My journey to Amsterdam was exciting. This old lady is very intriguing with its impressive architecture, lovely canals crossing the city, great shopping, and friendly people. I spent a week going around as much as possible. There is something for every traveller’s taste here, whether you prefer culture and history, serious partying, or just the relaxing charm of a classic European city. In the South district you find the Museum Quarter and the Vondelpark, the most popular park here. I was walking around the park, when I found this fantastic frame (here below) . How can people throw away such lovely things! Without hesitation, I picked it up and it was a real challenge to go through custom to bring it to Italy. Once at the Eindhoven Airport, it was like smuggling hot stuff.

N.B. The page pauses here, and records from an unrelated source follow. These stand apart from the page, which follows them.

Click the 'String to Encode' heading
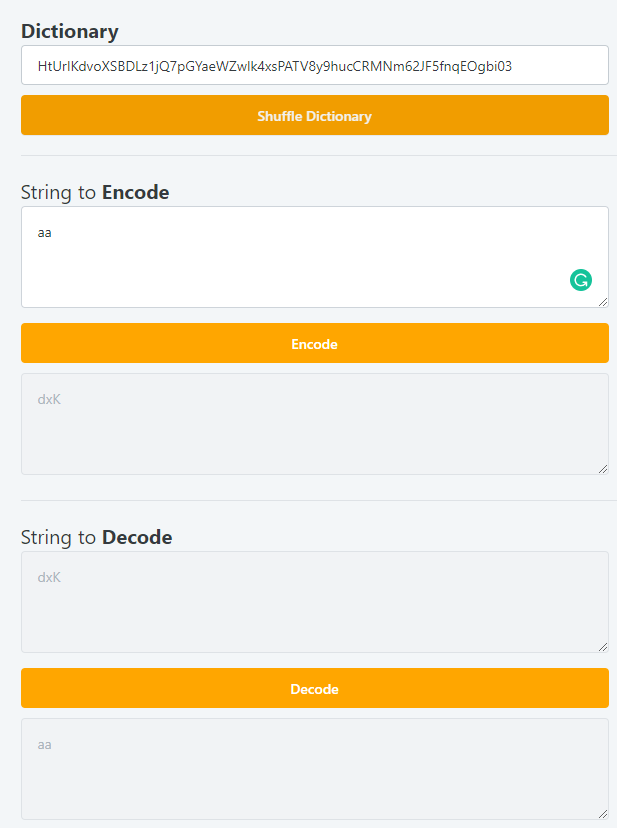617x828 pixels. [x=95, y=193]
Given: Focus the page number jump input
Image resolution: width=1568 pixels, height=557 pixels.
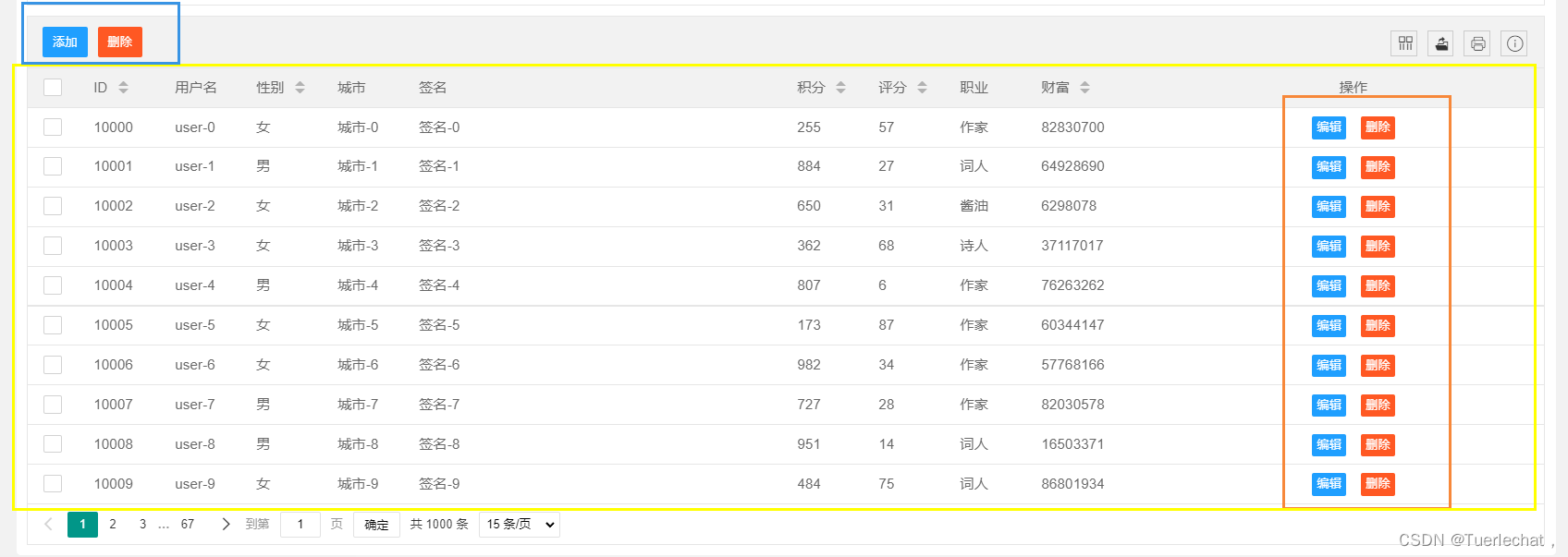Looking at the screenshot, I should (x=300, y=525).
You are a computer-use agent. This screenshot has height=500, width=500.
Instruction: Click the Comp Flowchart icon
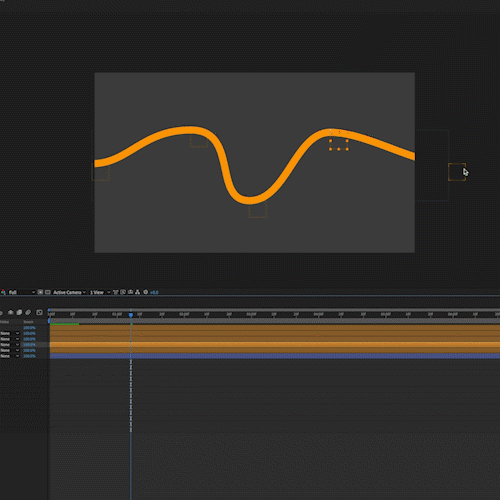point(137,292)
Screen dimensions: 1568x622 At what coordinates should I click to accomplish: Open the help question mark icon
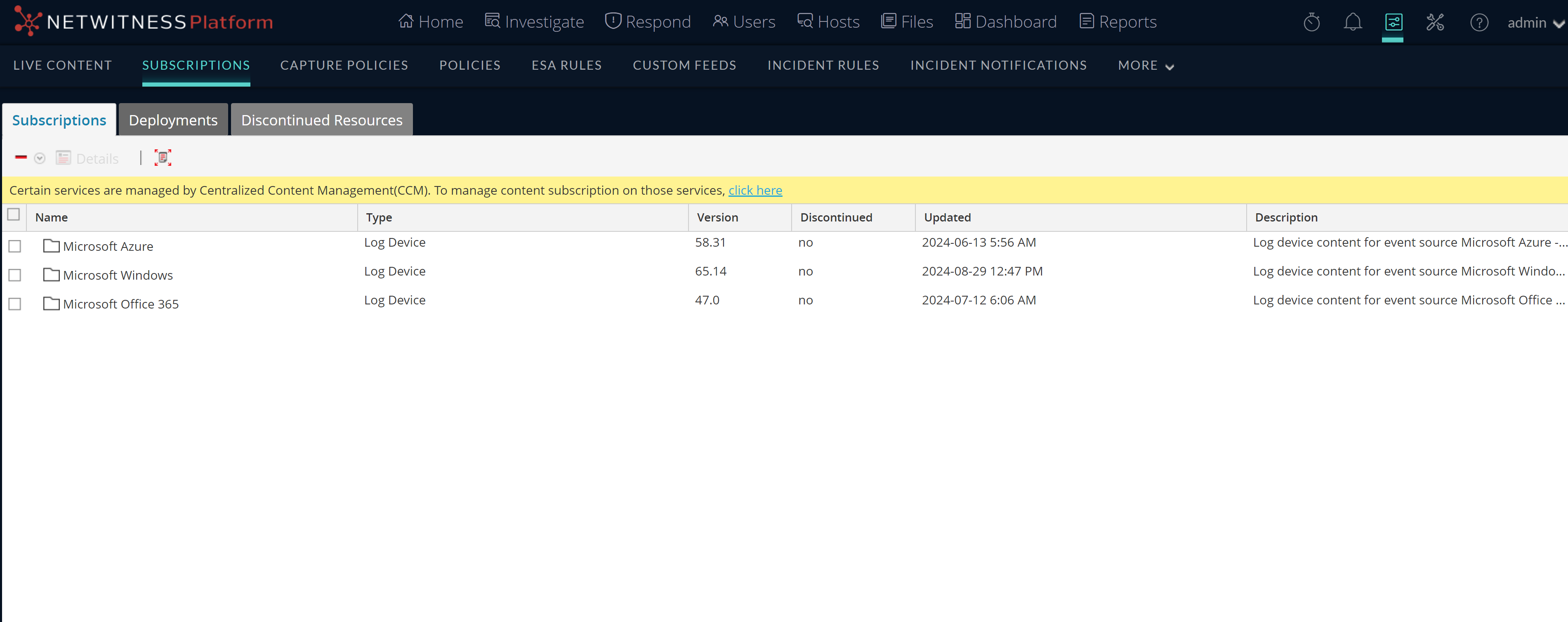pyautogui.click(x=1478, y=23)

This kind of ornate antique frames are not usually made of carved wood. Instead, the frames have a wooden base with an ornate plaster veneer added to the top of the wood. The finish is then added to the entire frame so it appears to be a single carved piece.
Press plastic clay into an undamaged section of the frame that matches the damaged section. Carefully peel the clay off the frame and roll the edges so that it will hold liquid plaster. The purpose of this step is to make a mold.

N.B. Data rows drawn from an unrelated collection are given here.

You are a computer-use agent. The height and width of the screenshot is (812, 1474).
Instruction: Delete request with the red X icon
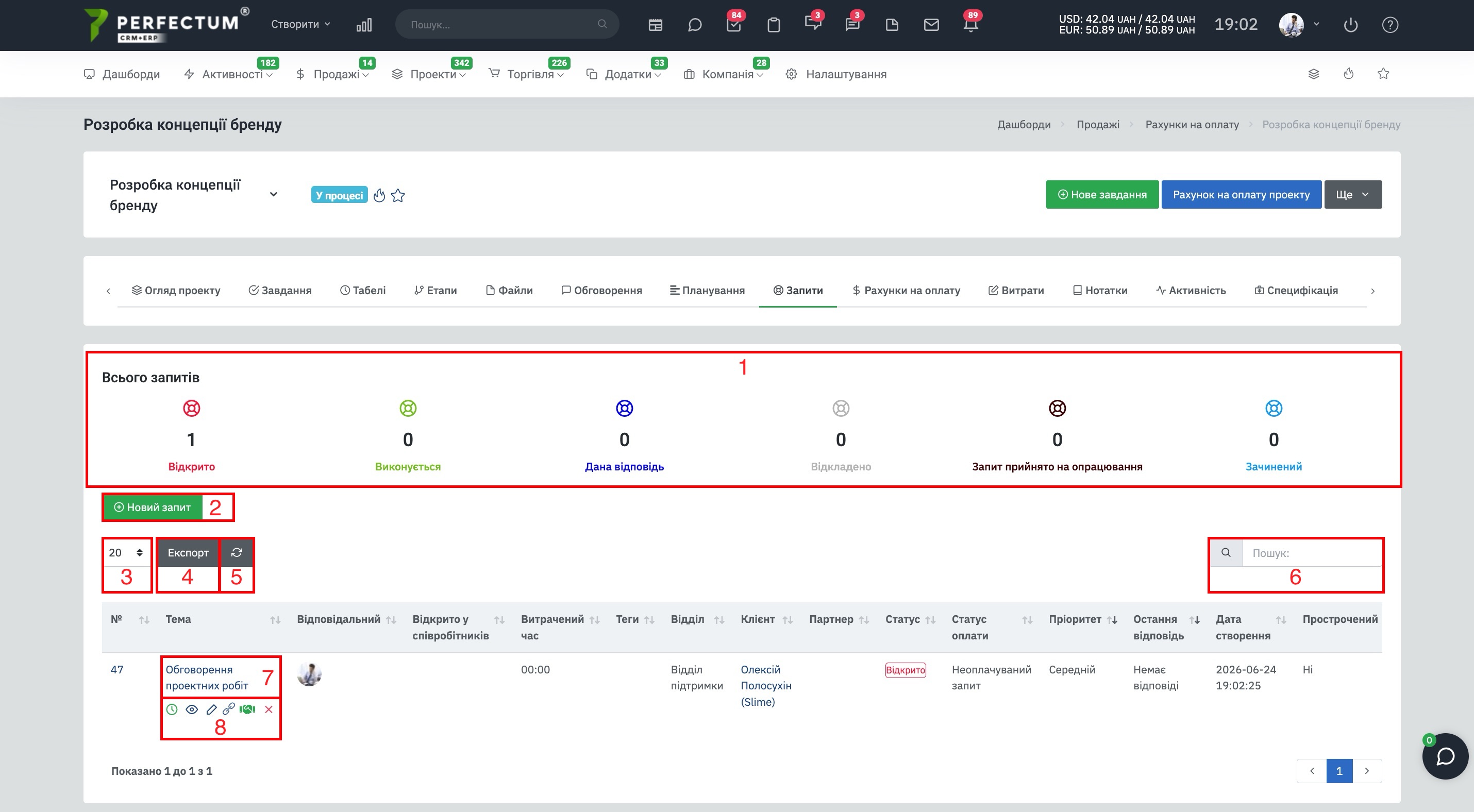[x=269, y=709]
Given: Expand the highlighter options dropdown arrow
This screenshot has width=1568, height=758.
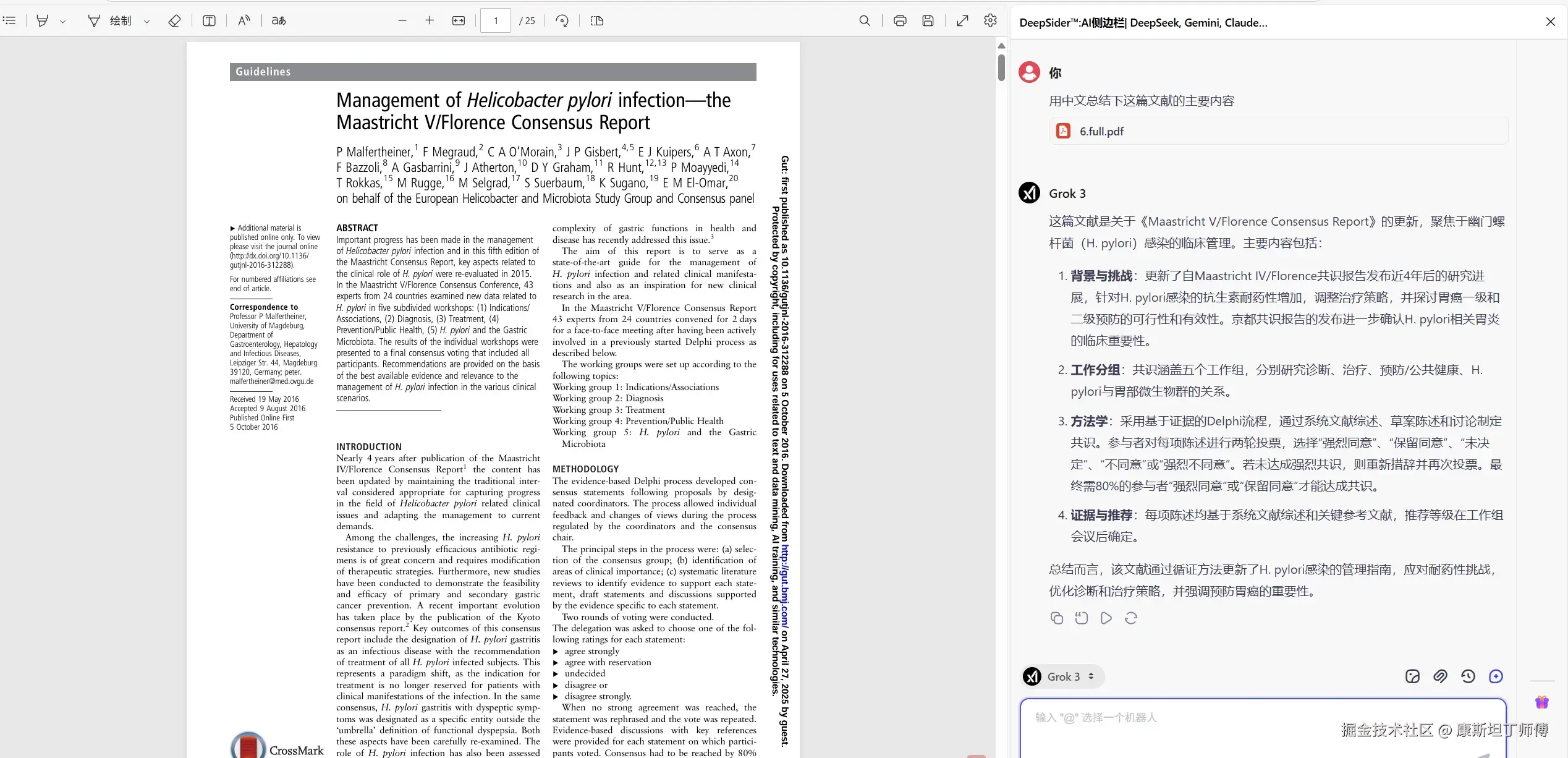Looking at the screenshot, I should 63,22.
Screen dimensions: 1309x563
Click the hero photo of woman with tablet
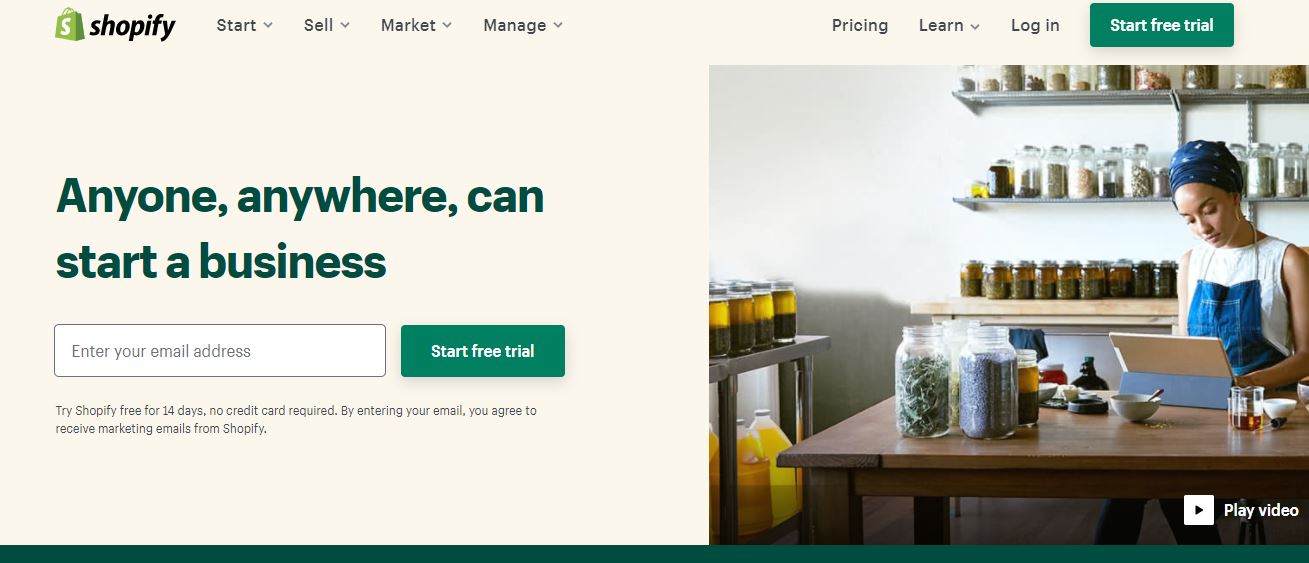coord(1009,305)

Mix the plaster and pour it into the mold carefully trying to avoid air bubbles. Let it dry and then remove it from the mold. You now have a duplicate of the detail that was damaged.
Sand the rough edges and the excess of the casting until the pieces fits into the spot that was damaged.
Paint the entire piece of plaster with gesso. This will seal it and prepare it for the final finish.
Glue your plaster segment into place.
Paint or gild your final finish so that the new segment matches the original color and finish. Now the frame is finished and ready to be rehung!!!!